Monday, Jul. 19, 1948

Matters of Definition

The same week that the powerful steel and cement industries bowed to the Federal Trade Commission (see above), two lesser adversaries gave the agency an old-fashioned nose-thumbing.

Rayon or Estron? The issue in one case was the word rayon, a word used for years to describe the synthetic fabrics made from a cellulose base, chiefly by the viscose process. In the last 15 years, manufacturers have popularized another fabric which also has a cellulose base (cellulose acetate) but which differs from cellulose viscose -- it doesn't iron as well, but resists shrinking better. To keep customers from getting mixed up, the manufacturers thought it should have a distinguishing name. FTC argued that this would only confuse the public, insisted that both fabrics be labeled rayon.

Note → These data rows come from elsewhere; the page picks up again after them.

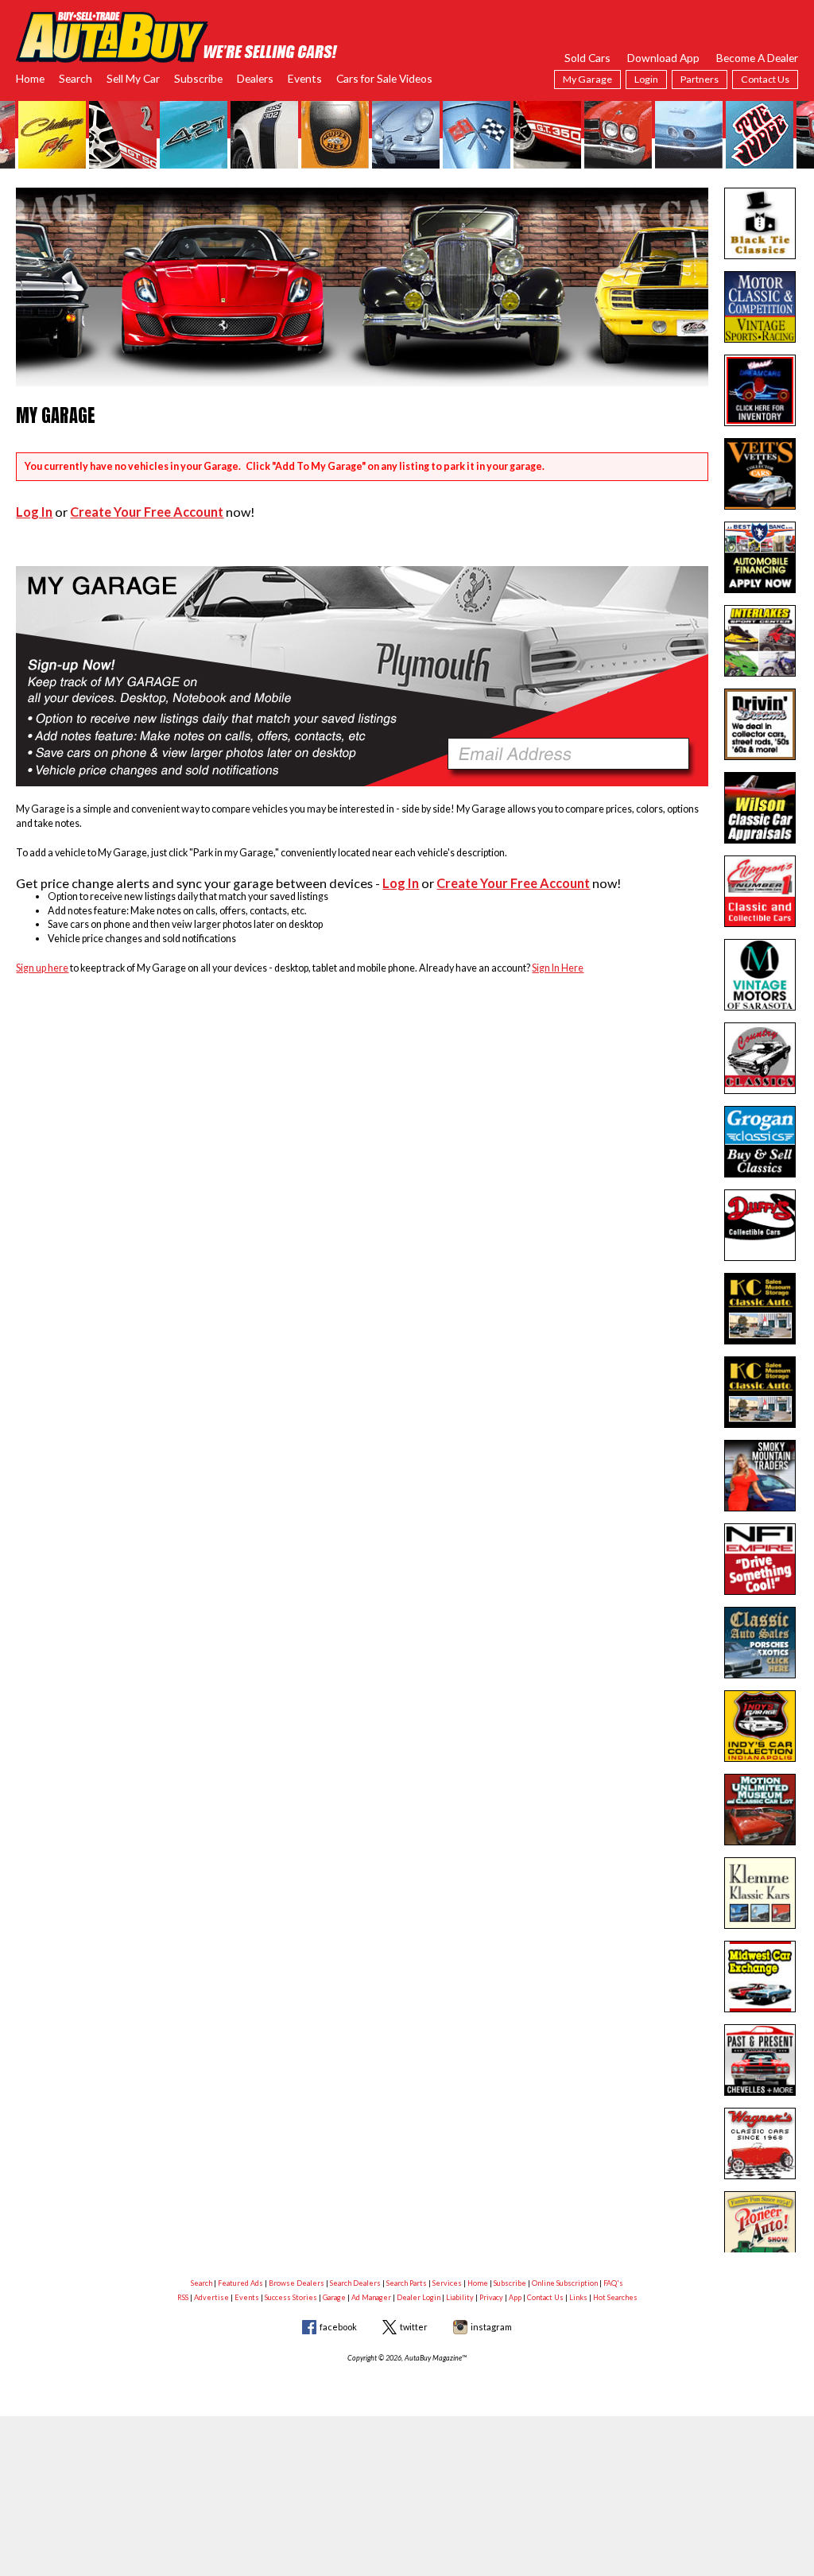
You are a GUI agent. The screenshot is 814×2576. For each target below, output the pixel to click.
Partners (699, 79)
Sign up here (42, 968)
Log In (34, 511)
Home (30, 78)
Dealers (255, 78)
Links (578, 2297)
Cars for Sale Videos (384, 78)
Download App (663, 57)
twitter (414, 2327)
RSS (182, 2297)
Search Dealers (355, 2283)
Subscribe (198, 78)
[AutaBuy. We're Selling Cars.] (177, 35)
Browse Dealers (296, 2283)
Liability (460, 2297)
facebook (338, 2327)
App (515, 2297)
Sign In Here (557, 968)
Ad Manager (371, 2297)
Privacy (491, 2297)
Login (646, 79)
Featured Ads (240, 2283)
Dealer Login (418, 2297)
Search (75, 78)
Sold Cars (587, 57)
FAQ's (613, 2283)
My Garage (587, 79)
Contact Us (765, 79)
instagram (491, 2327)
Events (305, 78)
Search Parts (406, 2283)
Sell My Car (133, 78)
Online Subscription (565, 2283)
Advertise (211, 2297)
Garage (334, 2297)
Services (447, 2283)
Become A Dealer (757, 57)
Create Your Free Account (146, 511)
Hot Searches (615, 2297)
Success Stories (291, 2297)
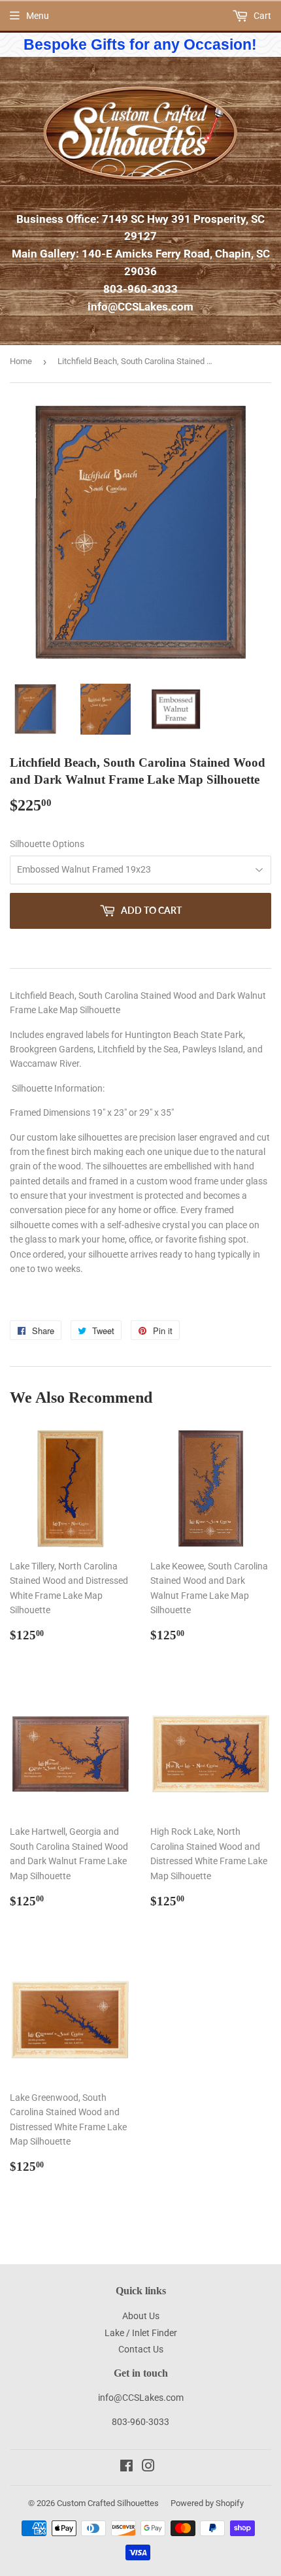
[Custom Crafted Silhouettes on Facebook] (126, 2467)
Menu (37, 15)
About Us (140, 2316)
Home (21, 361)
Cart (261, 15)
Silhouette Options (47, 844)
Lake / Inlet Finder (141, 2333)
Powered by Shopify (207, 2503)
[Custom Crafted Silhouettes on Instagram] (148, 2467)
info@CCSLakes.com (140, 306)
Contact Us (140, 2349)
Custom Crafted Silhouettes (108, 2503)
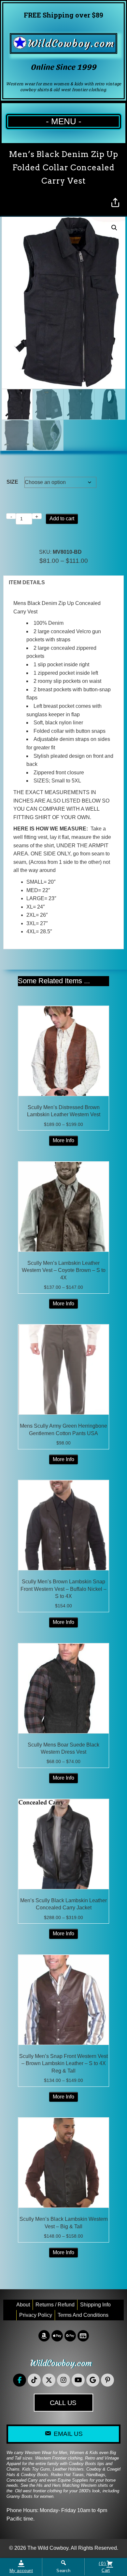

Celanese Corp. of America, No. 1 maker of the acetate fabric, balked (by advertising it as "Celanese"), and was called on the carpet. Other producers put up as best they could with the growing complaints of buyers.

Finally, last month, the American Society for Testing Materials (6,300 members representing producers, sellers, users) recommended a new name -- estron -- for the acetate fabric. FTC said nothing doing. Fed up, Tennessee Eastman Corp., No. 2 in the industry, last week announced that it would use the word estron anyway--and FTC could go to court about it.

Free or Strings? The second skirmish was over the word free, which FTC six months ago ruled out of ads if there were any strings at all to the offer. Last fortnight, FTC accused the Book-of-the-Month Club, the Literary Guild of America and four other book publishers of "false, misleading and deceptive" advertising because they offered "free" books to anyone who subscribed. Also wrong, charged FTC, were such terms as "bonus books'" and ''book dividends."

The National Better Business Bureau, Inc. and the Association of National Advertisers had already objected to the FTC ruling, on the grounds that most "free" offers clearly stated the conditions in un-deceptive terms. The book men, given 20 days to answer the charges in court, lost no time in speaking their minds out of court. Said one book club official: "Perfect nonsense." In the Literary Guild's full-page ads this week, the most prominent word in the copy, in black, inch-high capitals, was FREE.